Le corps est son sujet de prédilection : elle le soumet à différents traitements relevant de la contrainte, de la mise en scène et du masque (entre parure et camouflage), mettant en avant la relation qui lie la chair à l’alimentaire. Elle souhaite désacraliser le corps et « montrer plusieurs facettes de la féminité ». Son travail a été motivé essentiellement par la multiplication d’images-modèles véhiculées par les magazines et publicités de mode.

Sans titre, 2000

Le thème commun aux deux œuvres est celui de la remise en question de l’identité et de la considération du corps humain, en particulier du corps féminin. Portrait de femme, d’Hermann Göhler met en scène une femme “à la garçonne”, se tenant droite, assise sur un banc rigide. Elle est de profil et est dotée d’attributs jusqu’alors considérés comme masculins par la société, tels que le canotier et la canne, ce qui lui confère un aspect androgyne. L’artiste s’attache à créer une confusion volontaire chez le spectateur en cachant les traits du visage du modèle.

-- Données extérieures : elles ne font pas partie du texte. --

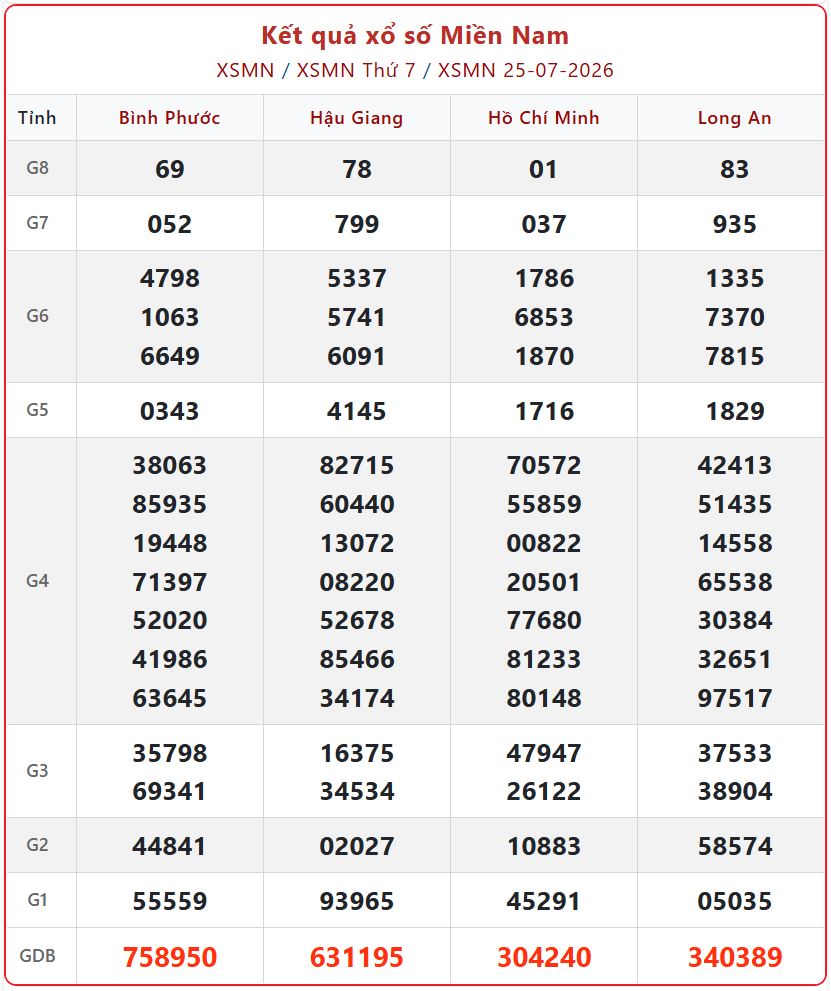Click the Long An province header
This screenshot has height=991, width=831.
734,118
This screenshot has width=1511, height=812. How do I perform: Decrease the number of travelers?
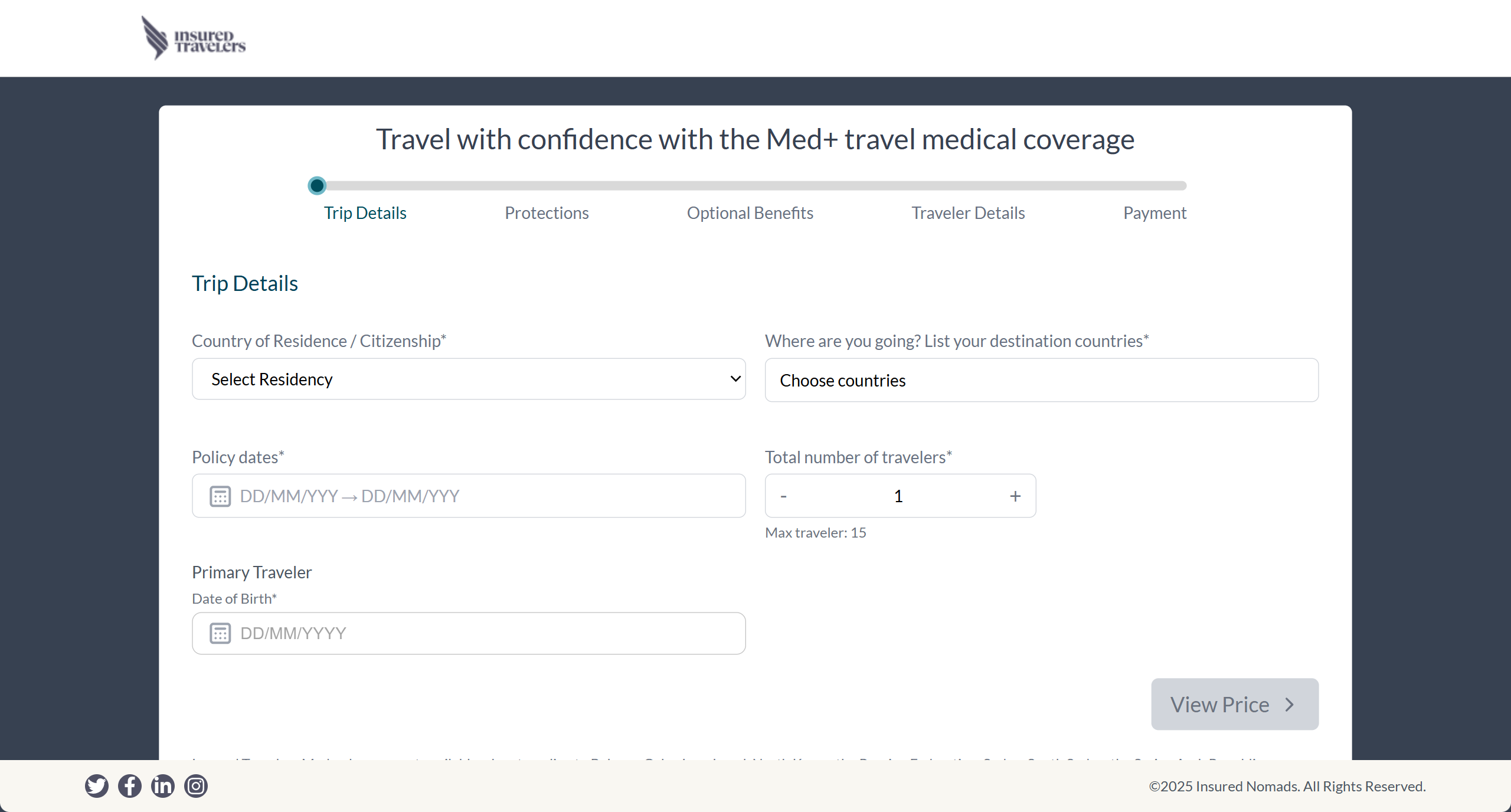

Le tableau d’Hermann Göhler est un écho aux libertés féminines qui émergent. Ces questions autour de l’identité et de la considération du corps évoluent et s’enrichissent au fil du temps. Elles se traduisent notamment à travers le costume, nous percevons l’abandon du corset soutenu par Paul Poiret au début du XXe siècle, mais également le port progressif du pantalon au milieu du siècle ou même l’avènement de la mini-jupe dans les années 1960. Ces changements accompagnent des revendications sociales comme le droit de vote féminin adopté en 1944, l’adoption de la loi Veil sur l’IVG en 1974 ou, plus récemment, l’intégration du principe de parité.

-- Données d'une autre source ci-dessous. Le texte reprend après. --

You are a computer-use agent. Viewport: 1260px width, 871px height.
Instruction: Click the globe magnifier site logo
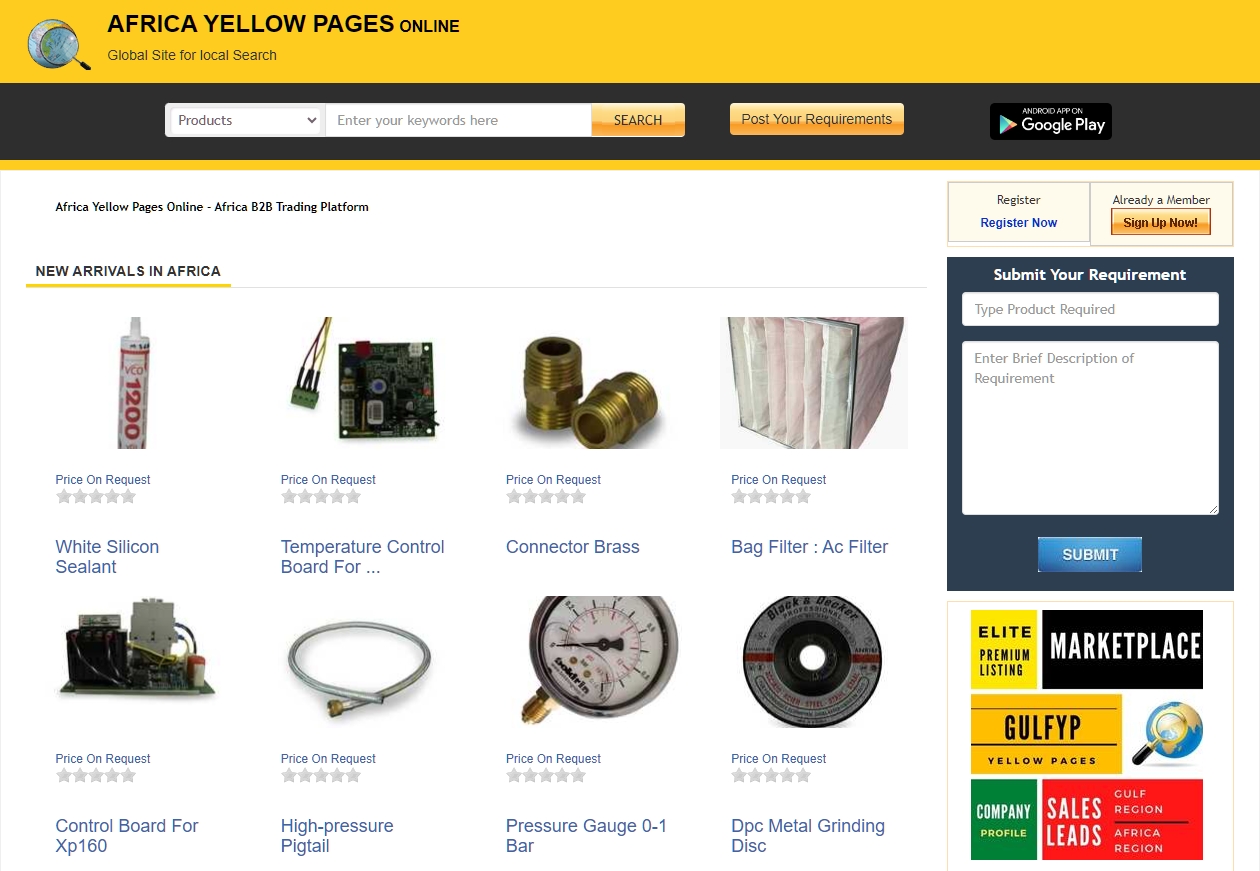(x=59, y=44)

La photographie Sans titre de Natacha Lesueur est représentative de cette évolution grâce au modèle qui est dénaturé. Natacha Lesueur soustrait le visage au corps, identité primaire de chaque individu et crée un motif énigmatique sur le ventre du modèle, ce qui détourne le regard et questionne l’imaginaire. Ce motif fait écho aux joues blanches qu’arbore la femme dans le tableau d’Hermann Göhler, dues probablement à l’utilisation d’une poudre de riz, voire d’un blanc de plomb, et renvoie aux travestissements que le corps humain subit à travers les époques. Dans la photographie de Natacha Lesueur, la posture de la femme diffère de celle prise par le modèle d’Hermann Göhler, démontrant ainsi une libération progressive du corps.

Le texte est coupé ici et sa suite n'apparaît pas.